Some more sayings from Khalidi’s collection of sayings and stories about Jesus that are not found in the Kor’an.
From saying #79 Khalidi includes sayings of Abu ‘Uthman al-Jahiz who is a towering literary figure in the Muslim tradition, and who incorporates Jesus into the spirit of Adab. Jesus hereby becomes more sophisticated and his language more flowery: in short, a gentleman scholar.
#80 is a good example: “Christ passed by a group of Israelites who insulted him. Every time they spoke a word of evil, Christ answered with good.
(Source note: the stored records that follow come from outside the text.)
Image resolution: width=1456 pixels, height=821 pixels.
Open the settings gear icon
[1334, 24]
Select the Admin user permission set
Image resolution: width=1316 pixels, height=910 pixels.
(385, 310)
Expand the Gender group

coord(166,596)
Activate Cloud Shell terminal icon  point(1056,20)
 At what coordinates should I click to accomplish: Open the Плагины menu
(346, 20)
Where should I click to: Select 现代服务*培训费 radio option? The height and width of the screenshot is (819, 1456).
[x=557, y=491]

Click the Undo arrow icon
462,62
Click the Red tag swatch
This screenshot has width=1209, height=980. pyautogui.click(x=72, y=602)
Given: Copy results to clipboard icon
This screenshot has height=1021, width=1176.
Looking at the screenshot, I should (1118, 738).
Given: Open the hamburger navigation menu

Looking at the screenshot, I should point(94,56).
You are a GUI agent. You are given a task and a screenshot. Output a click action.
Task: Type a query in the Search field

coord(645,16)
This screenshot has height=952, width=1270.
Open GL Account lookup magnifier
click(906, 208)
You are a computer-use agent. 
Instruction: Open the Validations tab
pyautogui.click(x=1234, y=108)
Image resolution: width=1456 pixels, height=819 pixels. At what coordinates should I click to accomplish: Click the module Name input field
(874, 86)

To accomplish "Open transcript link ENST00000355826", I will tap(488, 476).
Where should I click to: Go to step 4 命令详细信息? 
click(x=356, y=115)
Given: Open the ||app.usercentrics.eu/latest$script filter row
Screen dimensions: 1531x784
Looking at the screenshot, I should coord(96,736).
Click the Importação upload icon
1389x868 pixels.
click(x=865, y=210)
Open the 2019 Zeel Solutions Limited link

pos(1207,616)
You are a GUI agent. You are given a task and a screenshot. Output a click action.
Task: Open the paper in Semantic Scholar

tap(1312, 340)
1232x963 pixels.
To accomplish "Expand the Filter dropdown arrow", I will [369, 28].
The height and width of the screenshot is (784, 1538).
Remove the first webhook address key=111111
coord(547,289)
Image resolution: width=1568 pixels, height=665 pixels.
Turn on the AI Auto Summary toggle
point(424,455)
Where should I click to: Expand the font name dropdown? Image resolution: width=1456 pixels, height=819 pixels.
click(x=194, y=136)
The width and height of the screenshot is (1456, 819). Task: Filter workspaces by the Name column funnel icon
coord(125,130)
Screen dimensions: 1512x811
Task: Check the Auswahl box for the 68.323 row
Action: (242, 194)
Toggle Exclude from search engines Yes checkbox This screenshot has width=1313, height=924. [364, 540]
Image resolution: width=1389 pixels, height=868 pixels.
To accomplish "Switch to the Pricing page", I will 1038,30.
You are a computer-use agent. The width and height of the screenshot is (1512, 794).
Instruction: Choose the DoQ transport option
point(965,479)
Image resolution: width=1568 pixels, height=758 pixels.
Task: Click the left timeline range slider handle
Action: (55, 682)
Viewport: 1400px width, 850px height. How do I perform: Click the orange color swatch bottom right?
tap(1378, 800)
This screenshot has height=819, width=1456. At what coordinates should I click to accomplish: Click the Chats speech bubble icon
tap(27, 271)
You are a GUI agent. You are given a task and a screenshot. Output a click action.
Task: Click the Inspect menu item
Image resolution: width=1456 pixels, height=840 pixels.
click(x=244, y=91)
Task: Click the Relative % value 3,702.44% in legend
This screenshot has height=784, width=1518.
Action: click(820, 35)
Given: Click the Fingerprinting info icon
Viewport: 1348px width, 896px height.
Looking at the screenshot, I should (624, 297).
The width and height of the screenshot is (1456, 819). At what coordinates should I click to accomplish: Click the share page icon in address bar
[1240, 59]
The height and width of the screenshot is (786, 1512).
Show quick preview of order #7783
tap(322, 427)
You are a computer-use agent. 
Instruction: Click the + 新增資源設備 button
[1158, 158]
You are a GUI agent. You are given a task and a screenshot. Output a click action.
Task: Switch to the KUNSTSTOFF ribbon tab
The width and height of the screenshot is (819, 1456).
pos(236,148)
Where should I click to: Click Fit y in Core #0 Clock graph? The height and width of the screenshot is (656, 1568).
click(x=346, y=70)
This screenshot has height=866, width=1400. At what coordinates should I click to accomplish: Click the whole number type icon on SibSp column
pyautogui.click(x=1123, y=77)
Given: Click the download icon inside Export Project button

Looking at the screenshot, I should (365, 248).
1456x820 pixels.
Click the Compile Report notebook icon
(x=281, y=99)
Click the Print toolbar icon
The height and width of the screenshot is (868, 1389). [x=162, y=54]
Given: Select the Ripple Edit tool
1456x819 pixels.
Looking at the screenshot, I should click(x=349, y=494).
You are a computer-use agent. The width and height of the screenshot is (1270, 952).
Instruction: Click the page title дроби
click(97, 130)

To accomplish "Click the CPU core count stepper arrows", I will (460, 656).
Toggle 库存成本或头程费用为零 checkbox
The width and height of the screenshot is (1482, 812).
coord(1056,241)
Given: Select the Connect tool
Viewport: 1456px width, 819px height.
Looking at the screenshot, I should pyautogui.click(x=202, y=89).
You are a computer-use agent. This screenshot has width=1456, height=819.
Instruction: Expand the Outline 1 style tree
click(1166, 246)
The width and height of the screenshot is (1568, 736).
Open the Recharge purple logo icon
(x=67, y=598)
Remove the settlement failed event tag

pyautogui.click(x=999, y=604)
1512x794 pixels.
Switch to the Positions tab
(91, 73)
Simon the pure said to him, ‘Will you answer them with good each time they speak evil?’ Christ said, ‘Each person spends of what he owns.’ ”
The saying has a connection to the good tree/good fruit of Matthew 7:15-20.
1. Islamicizing Jesus
Jesus said, ‘You work for this world, where you are provided for without working; whereas you do not work for the afterlife, where you will not be provided for except by working” (#84). Chiastic structure is notable.
#86 contains a lengthy teaching by Jesus in which he discusses the development of a criminal: Stage 1: darkness of the womb (3 darknesses actually); Stage 2: living on the milk of his mother; Stage 3: food provided by parents; Stage 4: on his own, he turns to crime. The point is that in Stage 4 he feels insecure and that God may abandon him, and this leads to crime.
#95: “He who speaks without mentioning God is merely babbling. He who reflects without self-admonition is merely heedless. He who is silent without reflecting is merely wasting time.”
2. An Event Explained differently: Pentecost
Saying #89 contains a new take on Pentecost, only it is anchored in the life of Jesus. Here Jesus sends out his missionaries to the kings of the world and those sent to nearby kings went, but the others did not. Jesus complains to God, who gives the others the ability to speak a new language.
3. Adapting Jesus’ sayings
“If people appoint you as their heads, be like tails” (#90).
Khalidi sees humility here; my first take was that it might refer to a scorpion, in which case it would exhort the disciples to be shrewd and unaccommodating. This saying from ‘Abdallah ibn Qutayba (c. 884 AD).
The most hateful things for a scholar are to be a backbiter, to want public honor, to like feasts, and to have large sacks of food opened for them (#93).
“Blessed is he who sees with his heart but whose heart is not in what he sees” (#98). This is a classy little saying. I’m not entirely sure what it could mean: see with purity but don’t let what you see contaminate your purity?
Here’s another one like the former one: “Be in the middle but walk to the side” (#101). This seems to me to be the intentional pursuit of humility, though Khalidid (who knows more than I about it) sees it to be “in” but not “of” the world.
4. Jesus the Ascetic
“The world is a bridge. Cross this bridge but do not build upon it” (#99).
Maybe as radical as it can get: “I reflected upon creation and found that he who has not been created is, in my view, happier than him who has” (#104). Almost Sartre. From another collector of Jesus’ sayings: Abu Bakr ibn al-Dunya.